= Vladimirs Bērziņš =

Latvian footballer (1905–?)

Vladimirs Bērziņš (born 16 December 1905, date of death unknown) was a Latvian football midfielder and manager and was one of the most capped footballers in pre-war Latvia.

==Biography==
Bērziņš began playing football with the mostly German sports club Union Riga in 1925. He was selected to play for the Latvia national football team on 26 August 1925 for a friendly match against Estonia, but he was removed later from the list of selected players.

At the end of the 1926 football season, Bērziņš left Union for the three-time champion of Latvia, RFK, where he played the rest of his football career.
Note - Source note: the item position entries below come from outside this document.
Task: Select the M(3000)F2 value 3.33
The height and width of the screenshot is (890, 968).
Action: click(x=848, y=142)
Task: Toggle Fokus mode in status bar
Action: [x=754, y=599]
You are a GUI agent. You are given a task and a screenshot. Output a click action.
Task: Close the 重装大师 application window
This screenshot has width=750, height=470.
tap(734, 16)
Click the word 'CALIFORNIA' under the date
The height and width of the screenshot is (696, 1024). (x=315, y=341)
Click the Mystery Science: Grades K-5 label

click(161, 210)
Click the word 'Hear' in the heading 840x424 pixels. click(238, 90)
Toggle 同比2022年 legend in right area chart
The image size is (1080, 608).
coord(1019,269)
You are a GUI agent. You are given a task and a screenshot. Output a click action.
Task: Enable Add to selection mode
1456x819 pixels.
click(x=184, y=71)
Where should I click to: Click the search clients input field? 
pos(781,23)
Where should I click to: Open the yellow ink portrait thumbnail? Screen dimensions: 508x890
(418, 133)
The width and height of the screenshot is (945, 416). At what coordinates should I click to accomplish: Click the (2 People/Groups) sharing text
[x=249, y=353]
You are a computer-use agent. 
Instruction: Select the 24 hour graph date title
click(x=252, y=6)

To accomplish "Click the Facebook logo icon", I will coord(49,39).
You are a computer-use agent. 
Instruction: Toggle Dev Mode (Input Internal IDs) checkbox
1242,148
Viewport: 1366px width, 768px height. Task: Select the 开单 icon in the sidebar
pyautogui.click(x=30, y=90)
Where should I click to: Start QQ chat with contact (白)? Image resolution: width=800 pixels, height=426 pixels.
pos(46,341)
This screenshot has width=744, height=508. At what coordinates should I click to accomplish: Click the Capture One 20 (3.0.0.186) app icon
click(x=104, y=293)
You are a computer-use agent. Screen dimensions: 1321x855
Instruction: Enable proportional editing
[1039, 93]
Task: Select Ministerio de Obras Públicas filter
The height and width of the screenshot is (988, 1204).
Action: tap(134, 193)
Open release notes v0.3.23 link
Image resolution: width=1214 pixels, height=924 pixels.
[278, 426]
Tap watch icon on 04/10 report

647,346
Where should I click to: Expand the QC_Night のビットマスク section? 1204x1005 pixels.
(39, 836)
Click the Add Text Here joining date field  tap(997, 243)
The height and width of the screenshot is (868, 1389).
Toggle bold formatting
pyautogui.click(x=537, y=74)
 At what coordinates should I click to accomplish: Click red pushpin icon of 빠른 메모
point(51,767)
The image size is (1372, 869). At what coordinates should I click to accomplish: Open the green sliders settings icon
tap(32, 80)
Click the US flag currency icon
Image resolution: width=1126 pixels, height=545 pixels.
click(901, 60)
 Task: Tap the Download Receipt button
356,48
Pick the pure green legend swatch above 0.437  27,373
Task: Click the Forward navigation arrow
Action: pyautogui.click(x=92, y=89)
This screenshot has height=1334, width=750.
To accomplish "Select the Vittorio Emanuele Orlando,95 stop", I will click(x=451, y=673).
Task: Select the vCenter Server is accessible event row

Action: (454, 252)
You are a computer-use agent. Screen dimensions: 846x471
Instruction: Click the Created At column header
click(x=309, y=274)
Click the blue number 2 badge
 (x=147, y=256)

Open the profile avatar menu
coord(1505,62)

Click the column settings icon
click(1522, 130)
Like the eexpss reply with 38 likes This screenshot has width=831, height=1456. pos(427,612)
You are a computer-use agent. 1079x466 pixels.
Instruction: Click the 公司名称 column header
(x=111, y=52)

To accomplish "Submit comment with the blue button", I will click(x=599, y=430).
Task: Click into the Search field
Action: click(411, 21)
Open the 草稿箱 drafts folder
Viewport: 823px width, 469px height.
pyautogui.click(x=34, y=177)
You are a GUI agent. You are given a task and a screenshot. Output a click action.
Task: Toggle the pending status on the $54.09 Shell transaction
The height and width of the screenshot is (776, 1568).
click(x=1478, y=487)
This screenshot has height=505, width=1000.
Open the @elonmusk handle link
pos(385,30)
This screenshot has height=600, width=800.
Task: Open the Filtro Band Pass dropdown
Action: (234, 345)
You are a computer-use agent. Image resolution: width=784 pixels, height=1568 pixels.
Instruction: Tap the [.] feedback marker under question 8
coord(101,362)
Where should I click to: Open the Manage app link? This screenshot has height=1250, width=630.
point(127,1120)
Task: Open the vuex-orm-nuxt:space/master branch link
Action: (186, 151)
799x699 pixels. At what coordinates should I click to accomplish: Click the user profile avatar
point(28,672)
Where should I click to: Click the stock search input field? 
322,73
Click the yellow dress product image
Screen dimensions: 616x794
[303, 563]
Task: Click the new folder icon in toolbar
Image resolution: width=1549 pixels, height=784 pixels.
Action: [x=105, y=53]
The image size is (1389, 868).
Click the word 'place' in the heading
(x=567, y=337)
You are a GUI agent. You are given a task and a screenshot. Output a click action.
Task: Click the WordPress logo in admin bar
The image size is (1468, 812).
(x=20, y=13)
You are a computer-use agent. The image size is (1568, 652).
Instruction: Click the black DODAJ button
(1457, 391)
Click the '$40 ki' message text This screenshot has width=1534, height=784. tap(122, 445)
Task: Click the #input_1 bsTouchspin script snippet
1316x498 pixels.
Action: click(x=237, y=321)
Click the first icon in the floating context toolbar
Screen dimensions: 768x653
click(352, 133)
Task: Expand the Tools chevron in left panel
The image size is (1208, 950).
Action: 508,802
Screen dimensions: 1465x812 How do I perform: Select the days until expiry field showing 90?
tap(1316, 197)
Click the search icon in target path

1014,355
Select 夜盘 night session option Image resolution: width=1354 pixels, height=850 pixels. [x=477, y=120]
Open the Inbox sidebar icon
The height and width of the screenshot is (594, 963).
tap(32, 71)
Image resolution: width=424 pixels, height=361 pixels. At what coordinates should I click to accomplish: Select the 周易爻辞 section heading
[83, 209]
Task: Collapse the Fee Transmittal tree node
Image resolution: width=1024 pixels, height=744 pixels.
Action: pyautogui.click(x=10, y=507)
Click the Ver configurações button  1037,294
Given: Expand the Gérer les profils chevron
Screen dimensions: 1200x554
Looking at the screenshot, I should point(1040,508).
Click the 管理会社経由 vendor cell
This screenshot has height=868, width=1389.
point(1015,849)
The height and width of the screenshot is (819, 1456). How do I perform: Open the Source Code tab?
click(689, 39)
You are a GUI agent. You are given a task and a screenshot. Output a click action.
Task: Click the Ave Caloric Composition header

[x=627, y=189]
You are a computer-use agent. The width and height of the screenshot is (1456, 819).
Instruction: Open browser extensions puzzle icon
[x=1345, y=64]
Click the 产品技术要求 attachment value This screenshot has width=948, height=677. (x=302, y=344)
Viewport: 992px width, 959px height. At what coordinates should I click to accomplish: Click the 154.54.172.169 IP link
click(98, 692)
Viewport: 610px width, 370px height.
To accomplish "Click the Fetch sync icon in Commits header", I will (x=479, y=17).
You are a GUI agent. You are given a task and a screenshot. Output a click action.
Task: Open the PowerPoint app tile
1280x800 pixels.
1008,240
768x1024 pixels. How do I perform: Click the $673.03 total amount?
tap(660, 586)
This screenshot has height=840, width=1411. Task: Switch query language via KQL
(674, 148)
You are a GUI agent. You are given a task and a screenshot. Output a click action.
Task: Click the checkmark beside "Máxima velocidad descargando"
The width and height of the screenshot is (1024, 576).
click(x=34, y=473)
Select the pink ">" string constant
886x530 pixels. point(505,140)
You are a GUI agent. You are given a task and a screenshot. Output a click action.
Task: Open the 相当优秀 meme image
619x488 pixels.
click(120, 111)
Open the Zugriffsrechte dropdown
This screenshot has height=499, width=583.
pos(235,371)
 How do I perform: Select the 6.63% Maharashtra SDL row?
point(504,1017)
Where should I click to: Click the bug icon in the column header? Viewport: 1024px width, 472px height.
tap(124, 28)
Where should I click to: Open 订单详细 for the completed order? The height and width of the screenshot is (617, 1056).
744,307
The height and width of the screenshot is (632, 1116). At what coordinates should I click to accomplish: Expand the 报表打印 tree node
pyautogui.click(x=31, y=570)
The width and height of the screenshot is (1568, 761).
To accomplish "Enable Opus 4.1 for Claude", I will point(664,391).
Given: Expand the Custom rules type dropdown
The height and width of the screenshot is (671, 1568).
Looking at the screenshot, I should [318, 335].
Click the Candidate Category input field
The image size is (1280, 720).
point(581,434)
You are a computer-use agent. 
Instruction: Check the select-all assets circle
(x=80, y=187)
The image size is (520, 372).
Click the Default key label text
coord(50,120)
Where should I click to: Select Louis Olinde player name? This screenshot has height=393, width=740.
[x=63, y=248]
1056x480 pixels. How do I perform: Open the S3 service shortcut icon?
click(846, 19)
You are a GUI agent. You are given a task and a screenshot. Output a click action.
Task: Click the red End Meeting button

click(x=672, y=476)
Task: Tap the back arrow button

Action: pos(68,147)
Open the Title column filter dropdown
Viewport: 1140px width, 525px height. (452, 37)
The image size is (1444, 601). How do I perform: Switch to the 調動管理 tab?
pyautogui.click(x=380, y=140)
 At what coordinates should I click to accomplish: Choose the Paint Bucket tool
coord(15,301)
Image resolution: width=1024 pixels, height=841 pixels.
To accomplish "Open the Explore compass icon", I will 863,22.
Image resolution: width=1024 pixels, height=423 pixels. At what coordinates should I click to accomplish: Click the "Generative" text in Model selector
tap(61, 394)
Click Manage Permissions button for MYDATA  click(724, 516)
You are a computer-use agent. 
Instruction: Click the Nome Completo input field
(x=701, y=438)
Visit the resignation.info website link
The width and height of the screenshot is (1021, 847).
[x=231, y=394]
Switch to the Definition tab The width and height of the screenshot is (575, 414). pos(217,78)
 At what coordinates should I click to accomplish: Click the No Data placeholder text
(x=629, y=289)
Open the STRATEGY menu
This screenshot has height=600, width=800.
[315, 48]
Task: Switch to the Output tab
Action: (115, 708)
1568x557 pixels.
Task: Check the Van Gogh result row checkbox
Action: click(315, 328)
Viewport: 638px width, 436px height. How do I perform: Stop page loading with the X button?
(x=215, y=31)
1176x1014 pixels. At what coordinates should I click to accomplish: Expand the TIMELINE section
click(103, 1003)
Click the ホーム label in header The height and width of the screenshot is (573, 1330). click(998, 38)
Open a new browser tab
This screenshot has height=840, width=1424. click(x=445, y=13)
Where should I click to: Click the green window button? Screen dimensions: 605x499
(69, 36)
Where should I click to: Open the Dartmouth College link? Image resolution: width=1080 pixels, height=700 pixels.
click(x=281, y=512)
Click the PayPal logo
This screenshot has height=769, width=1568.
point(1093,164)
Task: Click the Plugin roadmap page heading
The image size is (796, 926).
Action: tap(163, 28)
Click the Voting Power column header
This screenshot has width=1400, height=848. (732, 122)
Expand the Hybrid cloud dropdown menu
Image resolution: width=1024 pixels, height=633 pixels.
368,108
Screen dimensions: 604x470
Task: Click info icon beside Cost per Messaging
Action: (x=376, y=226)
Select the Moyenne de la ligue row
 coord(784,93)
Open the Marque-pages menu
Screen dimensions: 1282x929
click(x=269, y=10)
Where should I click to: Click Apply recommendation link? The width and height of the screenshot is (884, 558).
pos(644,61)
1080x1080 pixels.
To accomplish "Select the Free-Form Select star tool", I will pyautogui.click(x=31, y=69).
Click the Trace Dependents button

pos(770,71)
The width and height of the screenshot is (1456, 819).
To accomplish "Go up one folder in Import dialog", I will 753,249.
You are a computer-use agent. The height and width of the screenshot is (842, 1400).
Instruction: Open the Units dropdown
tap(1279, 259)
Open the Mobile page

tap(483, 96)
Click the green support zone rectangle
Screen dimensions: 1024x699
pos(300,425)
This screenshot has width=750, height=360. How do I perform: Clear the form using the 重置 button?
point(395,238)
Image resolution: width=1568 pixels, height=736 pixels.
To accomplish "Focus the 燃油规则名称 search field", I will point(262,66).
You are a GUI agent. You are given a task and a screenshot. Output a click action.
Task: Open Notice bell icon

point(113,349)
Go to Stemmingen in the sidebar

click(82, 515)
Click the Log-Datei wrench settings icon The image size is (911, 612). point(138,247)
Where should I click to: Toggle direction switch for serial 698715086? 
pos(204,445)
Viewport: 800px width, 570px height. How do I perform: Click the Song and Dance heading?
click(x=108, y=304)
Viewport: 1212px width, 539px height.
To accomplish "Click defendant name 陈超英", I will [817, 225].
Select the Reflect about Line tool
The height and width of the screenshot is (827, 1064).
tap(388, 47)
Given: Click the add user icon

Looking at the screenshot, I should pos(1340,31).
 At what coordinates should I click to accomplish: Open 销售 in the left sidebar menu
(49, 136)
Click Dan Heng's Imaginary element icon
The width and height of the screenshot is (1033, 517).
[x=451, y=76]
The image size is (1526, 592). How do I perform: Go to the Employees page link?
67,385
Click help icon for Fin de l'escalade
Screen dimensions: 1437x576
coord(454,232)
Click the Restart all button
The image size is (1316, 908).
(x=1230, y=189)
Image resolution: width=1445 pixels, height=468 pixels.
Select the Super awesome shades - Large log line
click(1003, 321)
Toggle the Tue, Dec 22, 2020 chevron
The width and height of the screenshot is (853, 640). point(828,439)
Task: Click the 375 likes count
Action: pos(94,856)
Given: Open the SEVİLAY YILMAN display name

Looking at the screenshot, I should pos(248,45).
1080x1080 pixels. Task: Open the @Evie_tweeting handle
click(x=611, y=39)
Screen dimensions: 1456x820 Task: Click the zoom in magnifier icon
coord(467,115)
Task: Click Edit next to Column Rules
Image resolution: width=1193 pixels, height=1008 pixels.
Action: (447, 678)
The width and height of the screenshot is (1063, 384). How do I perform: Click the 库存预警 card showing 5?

With RFK, he won the Latvian Higher League title four times – in 1930, 1931, 1934 and 1935. In the second half of the 1930s, Bērziņš played very little with RFK and retired from playing in 1939. He did however return to RFK in 1943. In total, Bērziņš played 40 international matches for Latvia from 1927 to 1936, being the fourth most capped Latvian football international behind Ēriks Pētersons, Jānis Lidmanis, and Alberts Šeibelis.

After World War II, Bērziņš ended up in Germany, where he coached the local football club of FC Gundelfingen in 1946. Another former Latvian international Harijs Lazdiņš played in goal for the Gundelfingen club.

In later years, Bērziņš settled in Canada.